In a recent blog post for the ABA Journal, Roya Behnia discusses the “network effect,” the idea that a product or system gains more value overall through its adoption by more and more users. She notes that while certain industries learned the value of the network effect early–like telephone companies who knew that the more people who used telephones, the more valuable telephones became–the legal industry is still toying with the applicability and value of the network effect in its own realm.

Behnia sites a couple notable examples of in-house counsel applying the network effect for their companies’ benefit. She describes Pfizer’s Legal Alliance Program, in which the company’s outside counsel are asked to collaborate with each other for Pfizer’s benefit.
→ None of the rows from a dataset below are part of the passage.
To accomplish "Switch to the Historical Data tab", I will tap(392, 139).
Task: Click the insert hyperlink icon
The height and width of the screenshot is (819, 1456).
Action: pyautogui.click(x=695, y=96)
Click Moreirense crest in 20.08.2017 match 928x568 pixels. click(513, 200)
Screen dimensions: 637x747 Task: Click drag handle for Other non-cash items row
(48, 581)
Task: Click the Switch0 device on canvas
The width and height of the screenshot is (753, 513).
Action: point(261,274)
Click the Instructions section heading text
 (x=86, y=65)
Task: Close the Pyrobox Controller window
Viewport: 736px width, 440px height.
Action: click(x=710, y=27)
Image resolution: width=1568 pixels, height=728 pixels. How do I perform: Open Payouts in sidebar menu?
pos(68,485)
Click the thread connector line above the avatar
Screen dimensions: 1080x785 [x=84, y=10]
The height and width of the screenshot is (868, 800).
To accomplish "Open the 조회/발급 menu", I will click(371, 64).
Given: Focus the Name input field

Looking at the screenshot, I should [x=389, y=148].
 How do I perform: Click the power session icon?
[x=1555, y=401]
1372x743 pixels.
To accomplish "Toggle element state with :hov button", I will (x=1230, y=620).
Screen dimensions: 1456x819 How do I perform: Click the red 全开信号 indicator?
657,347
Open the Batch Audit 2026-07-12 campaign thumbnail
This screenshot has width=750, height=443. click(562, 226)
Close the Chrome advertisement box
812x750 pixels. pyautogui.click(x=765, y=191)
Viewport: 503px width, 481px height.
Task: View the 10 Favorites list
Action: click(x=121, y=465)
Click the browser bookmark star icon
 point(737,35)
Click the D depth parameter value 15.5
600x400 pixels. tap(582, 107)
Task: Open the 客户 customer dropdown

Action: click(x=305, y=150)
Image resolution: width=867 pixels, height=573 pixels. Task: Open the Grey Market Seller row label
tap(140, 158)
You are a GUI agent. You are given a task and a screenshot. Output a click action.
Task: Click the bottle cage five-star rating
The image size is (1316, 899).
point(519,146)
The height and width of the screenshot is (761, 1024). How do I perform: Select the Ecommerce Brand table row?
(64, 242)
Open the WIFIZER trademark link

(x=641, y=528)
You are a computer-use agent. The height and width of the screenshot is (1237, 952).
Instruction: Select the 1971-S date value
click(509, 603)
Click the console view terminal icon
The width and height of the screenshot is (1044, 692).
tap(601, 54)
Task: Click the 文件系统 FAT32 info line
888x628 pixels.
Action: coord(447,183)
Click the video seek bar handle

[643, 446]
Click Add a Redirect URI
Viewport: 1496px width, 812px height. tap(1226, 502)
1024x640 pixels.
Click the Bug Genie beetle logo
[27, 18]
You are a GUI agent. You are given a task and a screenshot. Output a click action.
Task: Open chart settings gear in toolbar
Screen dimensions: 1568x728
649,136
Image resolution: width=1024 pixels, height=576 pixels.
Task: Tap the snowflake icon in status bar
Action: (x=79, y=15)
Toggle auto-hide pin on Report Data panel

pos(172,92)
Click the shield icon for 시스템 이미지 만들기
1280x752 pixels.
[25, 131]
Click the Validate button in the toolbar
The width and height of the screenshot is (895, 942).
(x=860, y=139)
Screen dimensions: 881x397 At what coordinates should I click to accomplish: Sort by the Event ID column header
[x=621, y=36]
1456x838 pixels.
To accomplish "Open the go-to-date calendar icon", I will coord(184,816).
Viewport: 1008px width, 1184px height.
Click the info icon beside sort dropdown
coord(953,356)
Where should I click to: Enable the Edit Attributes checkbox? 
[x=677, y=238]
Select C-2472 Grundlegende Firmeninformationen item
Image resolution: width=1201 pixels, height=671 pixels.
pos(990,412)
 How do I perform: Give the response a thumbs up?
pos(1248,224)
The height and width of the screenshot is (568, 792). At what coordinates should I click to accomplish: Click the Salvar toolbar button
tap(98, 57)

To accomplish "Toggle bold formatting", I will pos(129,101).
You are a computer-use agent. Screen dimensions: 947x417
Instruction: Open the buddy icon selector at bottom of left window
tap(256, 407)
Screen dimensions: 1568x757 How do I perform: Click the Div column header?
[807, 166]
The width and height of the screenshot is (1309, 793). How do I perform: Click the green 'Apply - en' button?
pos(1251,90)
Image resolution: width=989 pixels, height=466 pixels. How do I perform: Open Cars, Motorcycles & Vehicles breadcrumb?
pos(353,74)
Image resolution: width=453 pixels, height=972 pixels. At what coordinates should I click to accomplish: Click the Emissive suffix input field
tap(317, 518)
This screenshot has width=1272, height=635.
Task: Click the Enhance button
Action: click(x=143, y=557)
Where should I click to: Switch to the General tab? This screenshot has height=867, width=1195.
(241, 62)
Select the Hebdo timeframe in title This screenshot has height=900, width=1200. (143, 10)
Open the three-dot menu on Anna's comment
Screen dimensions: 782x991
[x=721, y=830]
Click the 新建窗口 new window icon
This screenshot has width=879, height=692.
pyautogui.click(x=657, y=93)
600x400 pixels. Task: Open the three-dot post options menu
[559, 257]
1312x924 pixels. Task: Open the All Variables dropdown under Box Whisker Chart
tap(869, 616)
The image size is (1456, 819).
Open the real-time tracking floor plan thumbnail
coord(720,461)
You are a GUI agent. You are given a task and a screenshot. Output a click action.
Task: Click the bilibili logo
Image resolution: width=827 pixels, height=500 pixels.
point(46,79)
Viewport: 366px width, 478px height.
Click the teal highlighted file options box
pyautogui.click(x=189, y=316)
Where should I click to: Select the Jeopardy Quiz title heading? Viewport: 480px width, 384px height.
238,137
She also praises a program launched by Cisco Systems’ legal department, whereby the lawyers at Cisco share data security and privacy best practices with customers and anyone else interested in these issues. The project seeks to help legal departments and law firms offer greater client and consumer protection with fewer resources, while creating collaborative industry standards for best practices.

The value that this type of open collaboration could create seems obvious, and the barriers to it seem just as obvious. From concerns about origination credit within law firms to intense competition among firms for what has been a shrinking outside counsel spend over the last several years, is true collaboration that harnesses the power of the network effect simply a mirage? Or can application of principles like the network effect grow the size of the pie for everyone, creating greater value for clients and their counsel alike? We firmly believe the latter is true. Do you?